Goal
Can you repeat the listing below, replacing "green checkmark" with "check icon" and leaving everything else unchanged?

Excerpted data
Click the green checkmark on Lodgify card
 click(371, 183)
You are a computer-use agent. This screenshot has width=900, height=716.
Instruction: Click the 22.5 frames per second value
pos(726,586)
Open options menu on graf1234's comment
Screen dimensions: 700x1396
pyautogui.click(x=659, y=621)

Result
Click the check icon on Lodgify card
 click(371, 183)
You are a computer-use agent. This screenshot has width=900, height=716.
Instruction: Click the 22.5 frames per second value
pos(726,586)
Open options menu on graf1234's comment
Screen dimensions: 700x1396
pyautogui.click(x=659, y=621)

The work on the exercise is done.